Her breathing & heart stopped immediately at that time and would not restart on their own despite an eppy pen, ventilation, cpr...... 

Both vets threw everything they had at her in order to save my girl.
I know. I was in there with them helping where I could. 
He later told me "dude, you're tough as nails, you did everything right".

The tremendous guilt I was carrying....... 
I should have cut down the rest of that tree.....
I should have been watching her.....
I should have completely soaked her.......
I should have brought her in for the vet visit instead 
of Paco a couple weeks ago............
All this had been lifted as I left there with an overwhelming 
sense of peace and forgiveness.
Will there be another Golden in my future ?
I certainly hope so. Paco misses his sister terribly.
I also need a real full time job again so that a new 
family member can be affordable.
Right now it looks as though we will be at Goldstock.
Some ashes will be presented to the lake.
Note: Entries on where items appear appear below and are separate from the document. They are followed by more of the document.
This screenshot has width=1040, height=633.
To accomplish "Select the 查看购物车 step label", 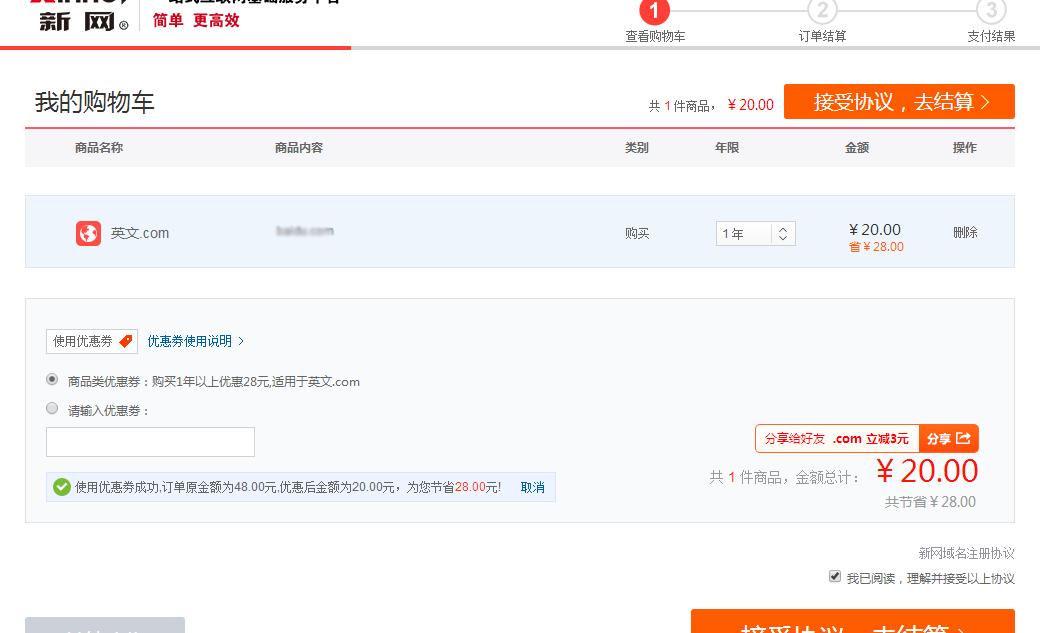I will 655,35.
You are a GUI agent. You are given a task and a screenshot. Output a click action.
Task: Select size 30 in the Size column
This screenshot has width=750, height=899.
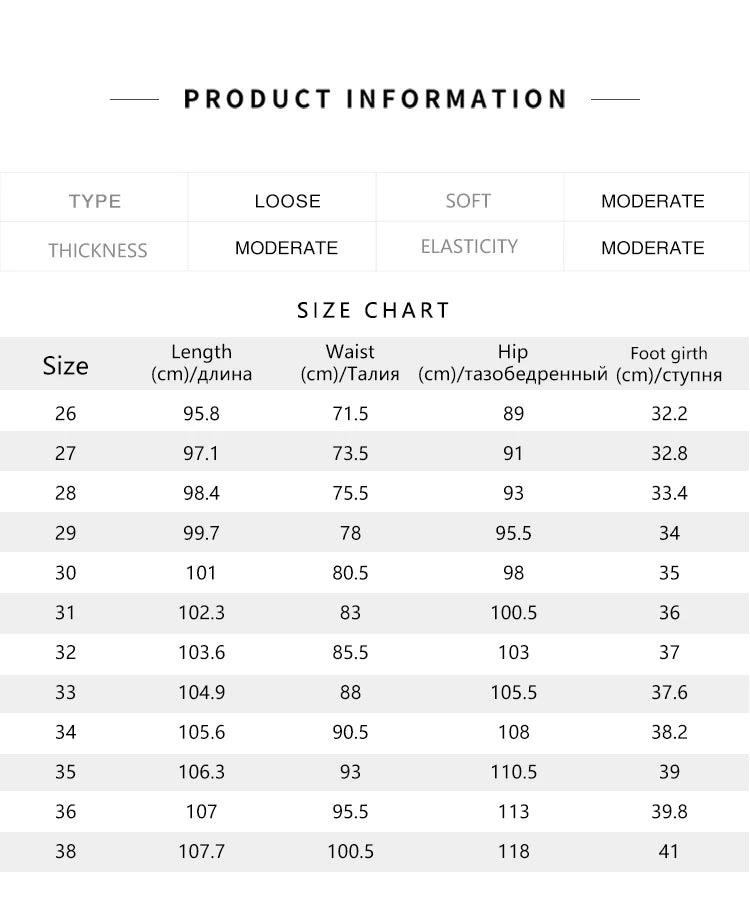65,573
My First Golden, My girl, My baby, My Piper.

We'll meet again around the bend.

Piper's memorial video is at 
Zenfolio | NosePrint Pet Furtography | Videos | Video 1

I'm also on FaceBook as Bill Reyna


----------



## mylissyk (Feb 25, 2007)

I'm so sorry for her loss Bill.


----------



## Karen519 (Aug 21, 2006)

*Piper*



WLR said:


> I haven't been around that much anymore as life takes you in different directions. I know many of you enjoyed "The Piper Chronicles", real life stories of how Piper terrorized me especially the first 2 years I had her.
> But those are now just pleasant memories of a wonderful Golden who walked with me through the dark times of unemployment and failed job applications.........a Golden who actually changed my life.
> =============================================
> It is with a sadness and loss that I have never experienced before that I report the passing of my Piper on 8/10.
> ...


Bill: What you wrote about your sweet Baby Girl, Piper, is so beautiful! My Smooch and Snobear will take care of her. The vet is right, there is nothing you could have done. You have such a special love, I hope you do love another Golden. I know what it's like to have lost your job.
http://www.goldenretrieverforum.com...ainbow-bridge-list-2015-a-11.html#post6010250


----------



## ssacres (Sep 29, 2012)

I know it's heartbreaking when we have to say goodbye. I am so sorry for your loss.


----------



## Tahnee GR (Aug 26, 2006)

I am so very sorry for your loss. It is always hard but especially hard when they are so young.


----------



## rabernet (Feb 24, 2015)

I am so very sorry for your heartbreaking loss. I didn't get to know her before, but I see she was so loved!


----------



## CAROLINA MOM (May 12, 2009)

I'm so sorry for your loss of Piper, what a beautiful girl. 
My heart goes out to you, I know how much she was loved and will be missed. 

My thoughts are with you as you begin the journey to find peace and for your heart to heal. 

Godspeed Piper


----------



## Mom Fischer (Dec 3, 2014)

I am so sorry for your loss. She was an beautiful girl full of love and fun.


----------



## GoldensGirl (Aug 2, 2010)

Welcome back to us, despite the sad news that brings you here.

Piper would forgive you anything, knowing that you loved her dearly and never wished anything except the best for her. She is at peace now and surely hopes that you will be, too.

I hope you know that you can come back here any time to share the heartache many of us know too well. Sometimes knowing others have been where you are can help.


----------



## Neeko13 (Jul 10, 2010)

So sorry for your loss....I loved the Eulogy of Piper....thanks for sharing.... RIP sweet Piper!!!!


----------



## Susan: w/ Summit we climb (Jun 12, 2014)

I'm so sorry for your loss. That was a beautiful tribute to your sweet girl.


----------